J’avoue j’ai découvert Rémi Bezançon sur le tard, mais c’était le premier jour du reste de ma vie. J’ai découvert son univers cinématographique teinté de nostalgie, de cette tristesse mélancolique et romantique, sans fioritures et avec beaucoup d’humour. Un univers bien à lui qui sait capter ces moments de vie précieux et imparfaits, parfois anodins et ordinaires mais bien souvent magiques, surprenants et romanesques.

D’après le synopsis, nous voici donc plongés dans la sympathique histoire de deux amis d’enfance, qui s’étaient perdus de vue depuis le lycée et qui se retrouvent et partent en quête de leurs souvenirs…

Les deux amis d’enfance c’est Yann (Pierre Rochefort) et Thomas (Pio Marmaï). Yann est un trentenaire désabusé qui s’emmerde cruellement dans sa vie grise et dans son job terne de directeur de boîte de courtage d’assurance. Marié à Estelle, magnifique Mélanie Bernier en femme un peu paumée qui tente de garder le cap sur un navire en pleine tempête, il semble mener la grande vie mais s’est finalement enlisé dans une vie proprette et lisse, très loin de ce qu’il a dû s’imaginer enfant. Thomas, lui, est resté le même, comme figé dans le souvenir d’une vie passée. Même look, même taff, même chambre de bonne, même vin pas très cher mais imbuvable. Il a gardé son minitel qu’il préfère à Internet et roule toujours en moto ornée du fameux slogan punk No Future.

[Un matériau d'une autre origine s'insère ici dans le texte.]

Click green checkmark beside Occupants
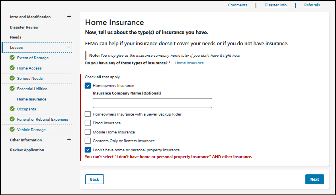 tap(12, 109)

L’un, devenu vieux avant l’heure et l’autre, resté jeune à jamais, les deux tout aussi déroutants dans leur sinistre dégaine. Puis, finalement, les souvenirs d’une vie passée, cette nostalgie envoûtante et, surtout, cette superbe amitié qui les unit toujours les poussent à dépasser leurs différences et à trouver la faille qui leur permettra d’aller de l’avant.

Si tout porte à croire qu’il s’agit là d’une bonne comédie à la française avec situations cocasses et références pop culture, avec tout de même cette pointe de nostalgie, nos années lycées, cette vie connue et ces mélodies qu’on aime et qui font, bien souvent, la force des films de Bezançon, finalement on réalise que le film est bien plus que ça. Avec ses flashbacks qui vont ravir les trentenaires que nous sommes, le film se construit autour d’un duo extraordinaire, incarné à la perfection par Pio Marmaï, l’acteur fétiche, et Pierre Rochefort. Car si le film est beau c’est aussi grâce à son casting et, également, cette ribambelle de seconds rôles qui, sous les traits, entre autres, d’un Kyan Khojandi et d’une Camille Cottin, semble viser à dédramatiser avec leur réputation de comiques venus tout droit de Canal+.

Et c’est avec brio, comme d’habitude, que Rémi Bezançon opère son virage à 180 degrés pour nous plonger de la comédie au drame et du rire aux larmes. Au détour de chansons punks et de souvenirs d’ados, son film, qui prend des allures de road movie touchant et bourré de sensibilité, aborde des thèmes plus sérieux comme la mort, le déni ou encore l’amitié profonde, avec cette intelligence exceptionnelle qui font de lui, sans aucun doute, un grand nom du cinéma français.